When the FTSE 100 reaches a high mark, it generally means that Britain’s largest companies are doing well, which is a positive for most UK-based markets. While the FTSE 250 is widely accepted as being a more accurate indicator of the economy’s overall health, the FTSE 100 offers a succinct view of what’s happening at the top and its success typically correlates with other desirable economic conditions. As the pound keeps sliding and the FTSE continues its ascent, many investors and traders are researching the performance of the index and how it might have an impact in their sector.
Higher FTSE 100 and lower pound value is good for the economy
The latest pound depreciation marks the 7th time the currency has significantly plunged in value during the past 100 years, and all previous times the combination of a higher FTSE 100 and a decrease in pound value has equated to the economy becoming less reliant on consumer spending and more able to benefit from the gains of manufacturers and large corporations.
If you were a foreign exchange trader using resources such as xe.com or platforms such as ETX Capital to track the strength of currencies in terms of exchange rate, you might initially think that the pound losing strength is bad for the UK economy. However, from the perspective of an economist, it has been proven that historically a weakening of the pound can lead to positive impacts on the British economy because it reduces the cost of exports and encourages an influx of funds from other countries, while also swaying growth in favour of big business (i.e. – the companies you’d see on the FTSE 100).
In September 1992, a 15% drop in value of the pound boosted exports and by 1997 this trading environment led to a more balanced economy than the UK has had since the 1984 surplus. However, the pound’s decline in 2007-2009 didn’t provide as much of a boost because the global financial crisis of 2008 restricted sales, and by that time there was less room for expansion in the manufacturing sector.
Recovering from the aftermath of Brexit
Flash forward to mid-June of this year and the FTSE lost $80bn in value within the span of four days as investors became concerned about the Leave campaign taking a significant lead.
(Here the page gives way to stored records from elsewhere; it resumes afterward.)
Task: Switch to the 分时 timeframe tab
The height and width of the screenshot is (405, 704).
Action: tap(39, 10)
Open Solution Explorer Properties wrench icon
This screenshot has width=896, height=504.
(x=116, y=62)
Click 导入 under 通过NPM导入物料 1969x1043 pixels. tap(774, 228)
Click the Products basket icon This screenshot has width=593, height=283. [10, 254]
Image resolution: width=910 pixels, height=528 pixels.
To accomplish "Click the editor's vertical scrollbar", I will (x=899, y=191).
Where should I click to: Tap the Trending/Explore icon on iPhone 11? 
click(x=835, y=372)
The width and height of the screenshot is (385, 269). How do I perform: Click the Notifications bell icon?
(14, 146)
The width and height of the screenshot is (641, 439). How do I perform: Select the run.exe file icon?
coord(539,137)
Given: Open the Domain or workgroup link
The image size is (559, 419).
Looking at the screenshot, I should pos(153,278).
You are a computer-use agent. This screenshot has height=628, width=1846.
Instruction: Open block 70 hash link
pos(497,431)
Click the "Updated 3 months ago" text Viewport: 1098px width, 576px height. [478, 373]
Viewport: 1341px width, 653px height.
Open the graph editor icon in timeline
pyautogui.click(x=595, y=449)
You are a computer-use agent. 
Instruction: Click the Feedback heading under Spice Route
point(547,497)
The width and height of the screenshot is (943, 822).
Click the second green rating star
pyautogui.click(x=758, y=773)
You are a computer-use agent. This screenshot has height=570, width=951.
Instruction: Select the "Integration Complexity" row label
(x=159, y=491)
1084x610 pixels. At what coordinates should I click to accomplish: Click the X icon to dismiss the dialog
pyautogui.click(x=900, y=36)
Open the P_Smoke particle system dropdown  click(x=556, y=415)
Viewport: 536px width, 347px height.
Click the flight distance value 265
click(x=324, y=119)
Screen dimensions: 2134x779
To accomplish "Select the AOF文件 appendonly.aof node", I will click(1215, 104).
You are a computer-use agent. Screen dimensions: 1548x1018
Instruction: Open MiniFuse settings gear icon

Surprisingly, within only four months, a total value of $193bn was added back into the index, culminating in a new all-time high on 11 October with the index closing at 7,129.83. The new high was helped along strongly by the decline in the value of the pound, which reached its lowest point in 168 years in mid-October.
The benchmark’s recovery has not been straightforward. We saw the pound begin to soar in early November after the Bank of England hinted that it would not be cutting interest rates further and the High Court ruled that Parliament needed to further approve the Brexit process. These two events spurred a wave of uncertainty surrounding the future of the Leave agenda and led to the FTSE 100 declining rapidly during the first week of November. However, we have seen a strong rebound in the markets going into December as the UK continued with its plan of setting itself apart from the European Union.
When the FTSE climbs, unemployment falls and self-employment rises
When the index does well that is a sign that the biggest companies in the UK are generating profits and expanding quickly enough to hire more employees – so a rise in the FTSE 100 typically correlates with low unemployment. Perhaps the best example of this was the first quarter of 2014, when the FTSE 100 reached a 14-year high while the unemployment rate reached a 5-year low according to the Office of National Statistics (ONS).
Interestingly, a rising FTSE 100 also equates to an increase in self-employment, possibly because the same trends that inspire entrepreneurship coincide with corporate development and growth. A healthier economy is more conducive to launching new businesses, so it makes sense that when the most established companies are doing well, investors are more confident in the prospect of making entry in any sector. Conversely, when the economy is doing bad, it’s more difficult to obtain funding and people are less optimistic about starting their own endeavours.
Will the FTSE 100 surpass its all-time high again?
We’ve seen a relatively steady increase in the FTSE 100 since the Brexit vote in June, with only a few occasional dips due to uncertainty surrounding the government’s plans for the process. It seems the UK may be making an attempt to improve its financial standing as it embraces a new political landscape, with the UK more independent and economically balanced than it has been in quite some time. And it is possible that 2017 will bring a month even better than October of this year.
On 11 October the index reached it’s highest point yet at 7,128, topping the previous record set in April 2015. If the trend continues, next year could also see a record-topping month, but we’ll likely see a decline before the index boosts back up again. It would be surprising to see the FTSE abandon its somewhat cyclical nature and continue on a steady ascent, but it’s certainly possible given the newly favourable conditions of the UK economy.
What does this mean for small businesses?
Small and medium-sized enterprises (SMEs) are in an ideal position to land new clients and projects when the FTSE is soaring because executives are typically more conducive to propositions when the markets are doing well. This is particularly true for service providers and B2B companies that supply larger corporations with materials, software, and other solutions.